President Muhammadu Buhari and two of his predecessors, Chief Olusegun Obasanjo and Dr. Goodluck Jonathan, have mourned the founding father of Zambia, Dr. Kenneth Kaunda.
Kaunda, the first president of Zambia, died yesterday at the age of 97.
He ruled for 27 years from 1964 after Zambia gained independence from Britain.
Kaunda was said to have been admitted to Maina Soko military hospital in the capital, Lusaka, where he was treated for pneumonia on Monday.
Reacting to Kaunda's death, Buhari described the former leader as "one of the greatest African and world leaders of all time who loved his country and people profoundly."
In a statement by his spokesman, Malam Garba Shehu, the president said: "I have received his passing with great shock because I knew his contributions to the development of not only Zambia but also Africa at large. "We can't forget in a hurry how Kaunda gave shelter to anti-apartheid freedom fighters from South Africa and from former Rhodesia.
"The late Kaunda was one of the loudest voices for the liberation of Africa from colonialism and imperialism and he did so with passion and sincerity. It is impossible to reflect on Kaunda's legacy without acknowledging his selflessness and passion for service."
Buhari extended his condolences and that of Nigeria to the family, the government and people of Zambia.
In his condolence message, Obasanjo said the death of Kaunda ended the roll-call of living pioneers and forefathers who led the struggles for the decolonisation of the African continent.
Obasanjo, in a statement yesterday, said he arrived in Addis Ababa, Ethiopia, only to receive the sad news of the death of Kaunda.
In a tribute with the caption: "Gone if the last of the Mohicans: Tribute to Kenneth Kaunda,"
Obasanjo urged all Africans and friends of Africa to "take solace in the knowledge that President Kaunda has gone home to a well-deserved rest and to proudly take his place beside his brothers such as Jomo Kenyatta of Kenya, Kwame Nkrumah of Ghana, Julius Nyerere of Tanzania, Habib Bourguiba of Tunisia, Léopold Sédar Senghor of Senegal, Nnamdi Azikiwe of Nigeria, Ahmed Sékou Touré of Guinea, Félix Houphouët-Boigny of Côte d'Ivoire, Patrice Lumumba of Congo, Nelson Mandela of South Africa, to name but a few."

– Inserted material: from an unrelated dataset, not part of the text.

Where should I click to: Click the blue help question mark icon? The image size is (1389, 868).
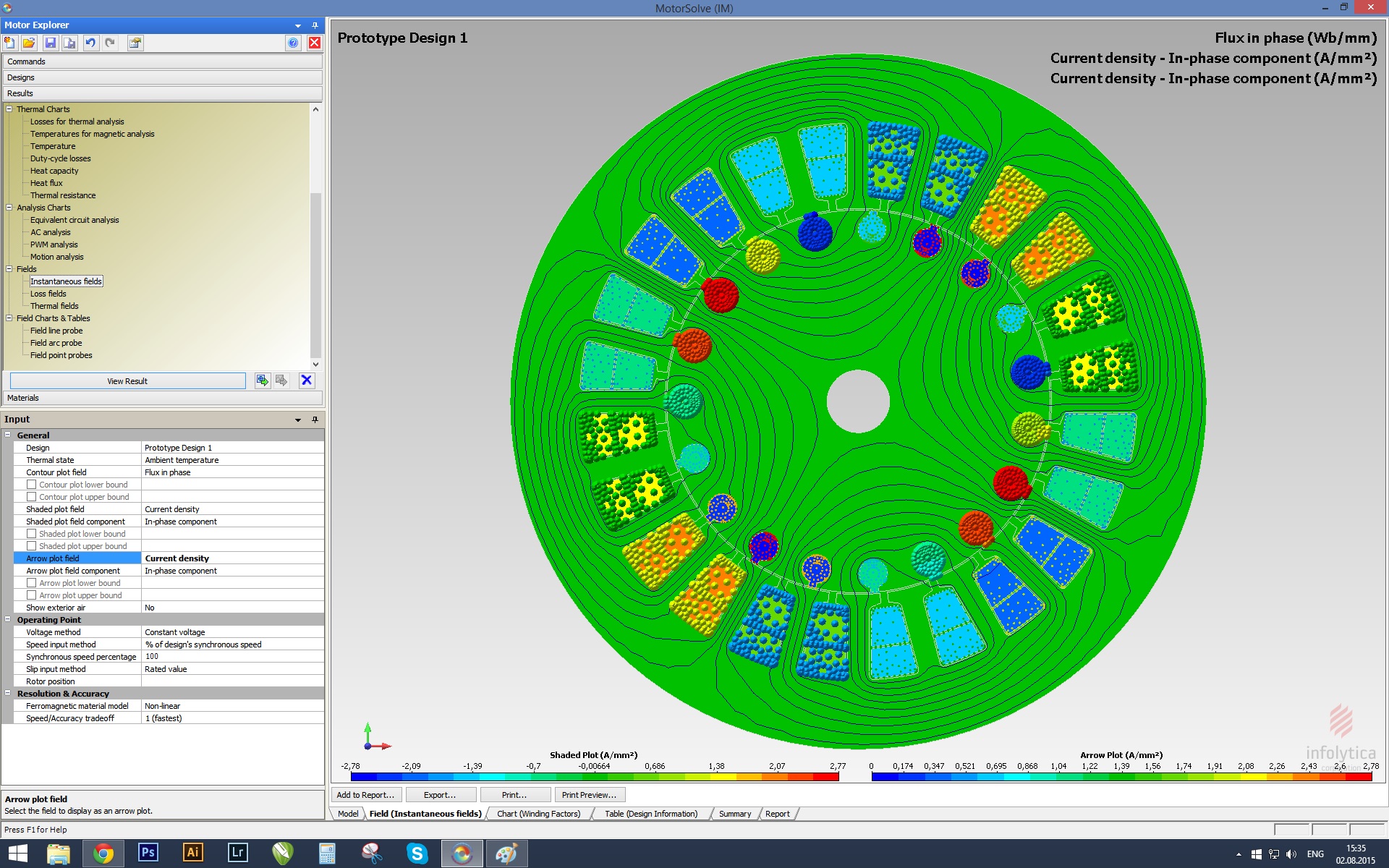coord(293,43)
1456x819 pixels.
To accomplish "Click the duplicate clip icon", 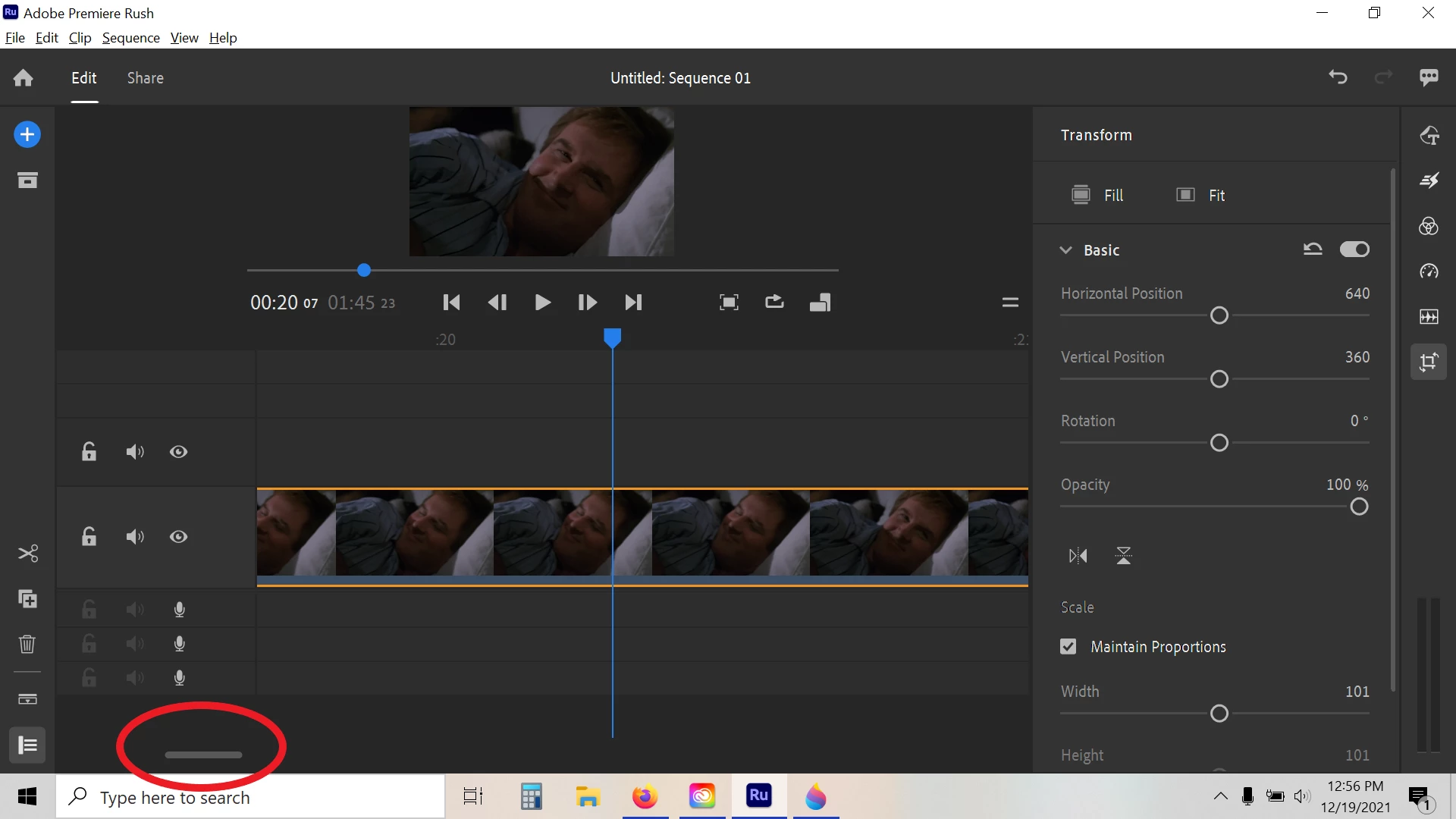I will [28, 599].
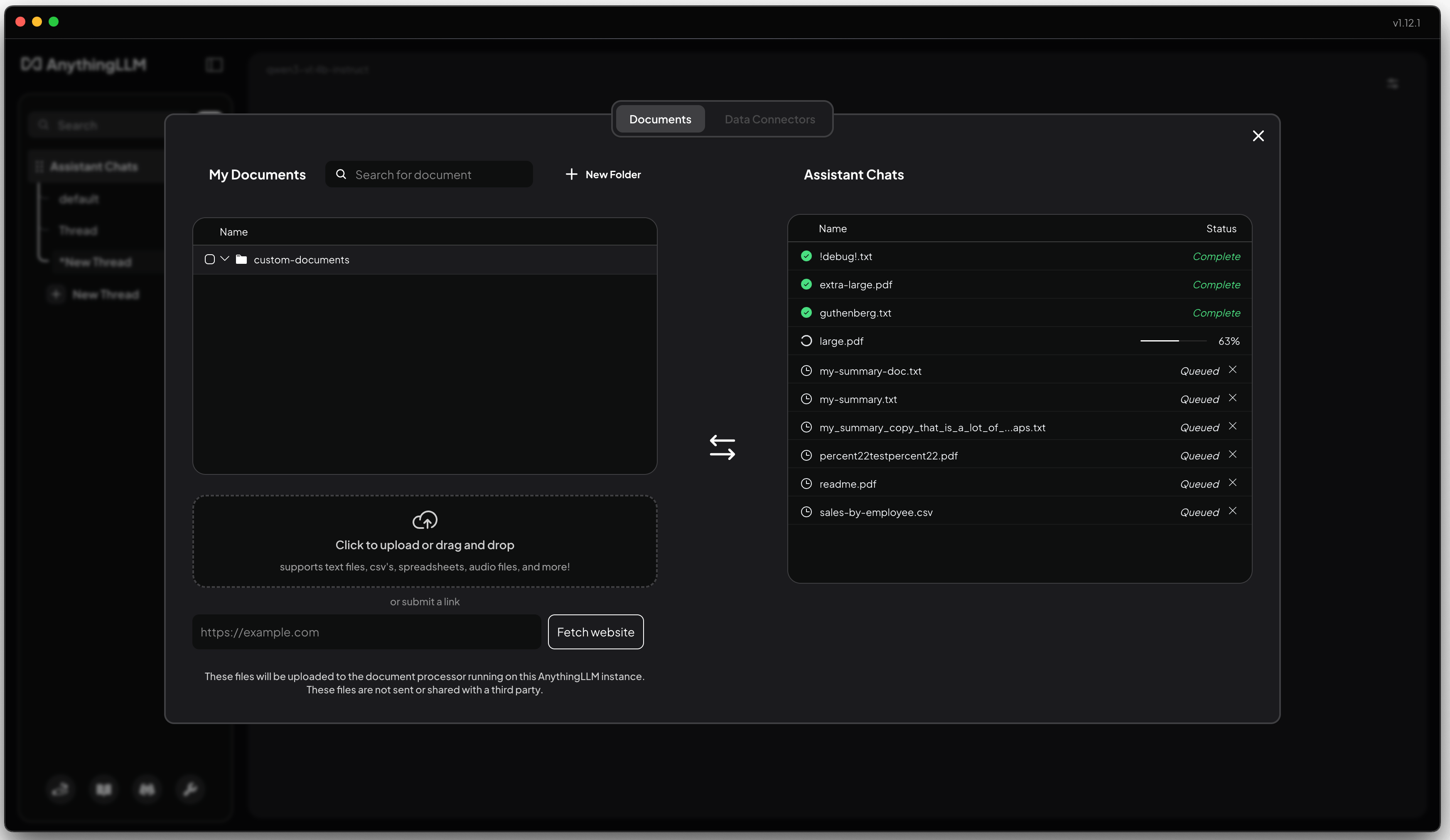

"All of them, without exception, were nationalists who made sacrifices in diverse ways," he added.
Jonathan also paid tribute to the former Zambian leader.
In a condolence message to his family and the government of Zambia, the former president described the deceased as a foremost pan-Africanist who was of significance to the continent's struggle for liberation.
Jonathan also described his relationship with the late sage as cordial, adding that he visited him in Yenagoa during his time as the governor of Bayelsa State.
"I am deeply saddened by the passing on of former Zambian President and foremost Pan-Africanist, Dr. Kenneth Kaunda, who died today at the age of 97 years.
"Not only was he of very great significance to Africa's struggle for liberation he was also quite significant to me. I met him as a much younger politician and I am glad to have maintained a close relationship with the great sage.
"Kaunda was a specimen of the highest level of patriotism. He was also a strong promoter of pan-Africanism, an idea that has reached maturity with the African Continental Free Trade Area, which itself was a product of the vision of men and women like Mr. Kaunda," Jonathan added.
Jonathan also recalled that Kaunda visited him a couple of times when he was in office as President of Nigeria. "We last saw each other in 2016 when I visited him while I was in Zambia as Head of the African Union (AU) Election Observation Mission," he stated.